Simple example: On Jan. 10, 2012, Google began adding “posts, photos, conversations and profiles from its Google+ social network to search results, a feature it calls Search Plus Your World,” according to a report in The New York Times. Upgrading your Google account with a Facebook-like feature called Google+ enables people who search topics or people to also gain access to related Google+ entries and discover behavior and location information from other Google+ entries, either public, such as performer Mariah Carey, or private, such as some guy inside a Google+ user's circle who likes the new Coldplay album.
Google is under fire over for this feature by the Electronic Privacy Information Center, which sent a complaint to the FCC for violation of privacy just two days after Google integrated its search with Google+.
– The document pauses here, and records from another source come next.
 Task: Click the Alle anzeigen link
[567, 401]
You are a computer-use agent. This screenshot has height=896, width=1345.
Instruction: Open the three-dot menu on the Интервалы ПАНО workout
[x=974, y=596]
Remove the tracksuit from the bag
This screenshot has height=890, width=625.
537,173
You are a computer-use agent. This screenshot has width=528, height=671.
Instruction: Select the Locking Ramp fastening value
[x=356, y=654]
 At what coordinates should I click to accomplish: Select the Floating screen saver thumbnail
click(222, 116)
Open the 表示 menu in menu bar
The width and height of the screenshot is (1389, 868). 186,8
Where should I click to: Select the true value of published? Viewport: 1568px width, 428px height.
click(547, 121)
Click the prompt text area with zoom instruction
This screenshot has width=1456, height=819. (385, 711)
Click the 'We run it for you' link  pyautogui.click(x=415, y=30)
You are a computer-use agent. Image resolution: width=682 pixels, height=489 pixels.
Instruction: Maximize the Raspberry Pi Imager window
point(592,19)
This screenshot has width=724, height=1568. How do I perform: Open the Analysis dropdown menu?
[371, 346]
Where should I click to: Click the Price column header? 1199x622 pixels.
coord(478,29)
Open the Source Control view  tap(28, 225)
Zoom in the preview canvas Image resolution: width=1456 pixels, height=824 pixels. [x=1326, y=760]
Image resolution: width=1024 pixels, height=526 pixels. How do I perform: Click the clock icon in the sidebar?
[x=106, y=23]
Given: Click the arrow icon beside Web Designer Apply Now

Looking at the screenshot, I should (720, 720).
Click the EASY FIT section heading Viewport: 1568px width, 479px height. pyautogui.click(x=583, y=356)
Only recently has Google been able to bring up results from Facebook. But Google search can only display public pages that let you “Like” the page, not personal Facebook pages that show a Facebook user's age, location or behavior, or that let you request being “Friended” into a Facebook circle. You have to log into Facebook to do that, because as a private company Facebook locks down its servers from Google web crawlers.
However, all this information in Google can be scoured by ad agencies and marketers and even phishing scammers for potential profit. But the bigger threat is the direct sale of information from Google and Facebook to third-party agencies, which, in turn, resell it, and this chain of data movement becomes less secure with each transaction. Facebook has been selling personal data for some time now, either inadvertently through third-party applications that allow interfacing with Facebook via smartphones, or directly from its database of 750 million users. As a private company, Facebook is immune from giving anyone the details.
A big buyer of Facebook and Google user information is Stratfor Global Intelligence, which resells that data to banks, collection agencies, facial recognition companies, Doctors Without Borders, and even the U.S. Department of Defense. Stratfor got hacked in the last week of December 2011 by a hacker group called Anonymous, which stole 90,000 credit card numbers and passwords and home addresses of 4,000 people.
A source who met with a French Security company at the CNIT Paris la Défense conference in 2011 said the security company saw this coming. It knew it would be targeted because it purchases personal information and photographs from Google and Facebook, at a high price, to resell it.
But every time that data changes hands, just remember how much more vulnerable it becomes.